Mobile Gesture-Controlled Speech Synthesis for Performance
This paper was originally presented at the Toronto Electroacoustic Symposium 2008 (7–9 August 2008).
We have constructed a wearable gesture-to-speech system for use in music/theatre stage performances as well as in the everyday community. Our system is based on the Glove- TalkII and GRASSP gesture-controlled speech systems but it adds a vizeme-based facesynthesizer. Our portable system is called a Digital Ventriloquized Actor (DIVA) and refines the use of a formant speech synthesizer. Using a DIVA, a user can speak and sing using hand gestures mapped to synthetic sounds and faces.
The electroacoustic community has invested a great deal of time and effort in the refinement of hardware, synthesis methods, protocols, diffusion systems, and sample playback. Digital imitations of acoustic instruments have become standard for commercial scoring and are finding more acceptance in demos of orchestral works. However, the synthetic human voice remains an instrument that has proven elusive to synthesize, refine and accept. While high quality text-to-speech converters are quite common they lack the musical, sonic and visual expressivity desired for interesting use in performance. Expressive systems such as Cook’s work with (1) and (2) restrict the mobility resulting in the performer being restricted to “speaking” in a specific space or location.

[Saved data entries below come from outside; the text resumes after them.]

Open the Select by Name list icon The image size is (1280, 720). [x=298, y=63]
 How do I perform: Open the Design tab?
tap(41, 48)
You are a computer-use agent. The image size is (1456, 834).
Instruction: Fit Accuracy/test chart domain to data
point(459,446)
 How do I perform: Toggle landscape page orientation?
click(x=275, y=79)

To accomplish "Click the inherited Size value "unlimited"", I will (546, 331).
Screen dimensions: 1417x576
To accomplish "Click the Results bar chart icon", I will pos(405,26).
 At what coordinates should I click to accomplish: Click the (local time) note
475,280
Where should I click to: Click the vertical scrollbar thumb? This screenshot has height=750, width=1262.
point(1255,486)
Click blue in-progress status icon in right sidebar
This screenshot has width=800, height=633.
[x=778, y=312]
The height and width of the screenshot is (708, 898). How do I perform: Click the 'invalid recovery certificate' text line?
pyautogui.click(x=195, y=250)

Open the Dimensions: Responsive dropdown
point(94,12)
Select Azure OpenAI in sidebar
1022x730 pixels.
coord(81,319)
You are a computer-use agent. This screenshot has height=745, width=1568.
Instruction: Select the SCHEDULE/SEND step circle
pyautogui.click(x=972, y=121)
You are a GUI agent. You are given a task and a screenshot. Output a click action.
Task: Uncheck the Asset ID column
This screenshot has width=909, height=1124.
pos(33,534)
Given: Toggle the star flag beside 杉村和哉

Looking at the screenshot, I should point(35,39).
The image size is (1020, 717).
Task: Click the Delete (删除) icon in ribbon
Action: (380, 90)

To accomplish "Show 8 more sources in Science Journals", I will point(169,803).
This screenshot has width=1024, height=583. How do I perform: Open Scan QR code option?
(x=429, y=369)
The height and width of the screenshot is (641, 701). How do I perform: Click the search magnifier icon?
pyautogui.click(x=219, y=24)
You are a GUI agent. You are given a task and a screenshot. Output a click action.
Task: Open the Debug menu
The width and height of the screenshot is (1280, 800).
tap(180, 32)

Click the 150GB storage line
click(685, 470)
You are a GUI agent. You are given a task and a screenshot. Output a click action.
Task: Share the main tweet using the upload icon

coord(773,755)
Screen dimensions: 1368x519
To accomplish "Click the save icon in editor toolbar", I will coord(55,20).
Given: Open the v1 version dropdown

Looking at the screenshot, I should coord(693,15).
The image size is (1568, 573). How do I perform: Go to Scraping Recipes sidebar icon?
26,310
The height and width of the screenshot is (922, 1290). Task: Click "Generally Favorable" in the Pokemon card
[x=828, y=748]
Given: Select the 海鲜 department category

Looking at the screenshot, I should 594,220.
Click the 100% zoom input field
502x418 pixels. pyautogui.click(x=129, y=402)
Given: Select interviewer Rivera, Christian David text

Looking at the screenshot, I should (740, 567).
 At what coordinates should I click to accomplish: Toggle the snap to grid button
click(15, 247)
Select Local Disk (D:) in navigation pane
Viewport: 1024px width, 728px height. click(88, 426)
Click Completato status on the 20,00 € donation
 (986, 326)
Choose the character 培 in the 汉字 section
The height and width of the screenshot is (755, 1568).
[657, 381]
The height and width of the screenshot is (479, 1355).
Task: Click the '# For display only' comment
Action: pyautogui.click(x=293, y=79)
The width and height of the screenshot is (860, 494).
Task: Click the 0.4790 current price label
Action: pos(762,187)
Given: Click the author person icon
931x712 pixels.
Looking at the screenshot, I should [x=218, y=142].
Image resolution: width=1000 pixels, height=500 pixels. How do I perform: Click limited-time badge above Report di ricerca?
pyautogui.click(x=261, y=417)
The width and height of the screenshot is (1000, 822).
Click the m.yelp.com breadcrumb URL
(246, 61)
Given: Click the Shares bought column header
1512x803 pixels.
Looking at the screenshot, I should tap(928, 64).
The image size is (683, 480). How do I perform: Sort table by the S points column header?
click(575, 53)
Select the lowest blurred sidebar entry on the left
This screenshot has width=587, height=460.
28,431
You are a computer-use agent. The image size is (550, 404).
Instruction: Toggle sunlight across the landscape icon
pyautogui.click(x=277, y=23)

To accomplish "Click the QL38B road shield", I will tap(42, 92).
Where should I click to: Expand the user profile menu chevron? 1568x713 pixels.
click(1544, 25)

To address these deficiencies we have developed a gesture-controlled mobile speech system called a Digital Ventriloquized Actor, or DIVA.
Our system is based on GloveTalkII (3) and GRASSP (4) which are sensor-based systems that allow people to speak using their hands to control a speech synthesizer. DIVAs are the continued development of these systems, with hardware and software refinements and the intriguing addition of a mobile system. The three systems each use a Cyberglove®, a custom TouchGlove and a six degrees of freedom magnetic tracker (Polhemus Fastrak), all controlling a parallel formant speech synthesizer. (5) For mobility the DIVA substitutes a thumb control for the volume foot pedal.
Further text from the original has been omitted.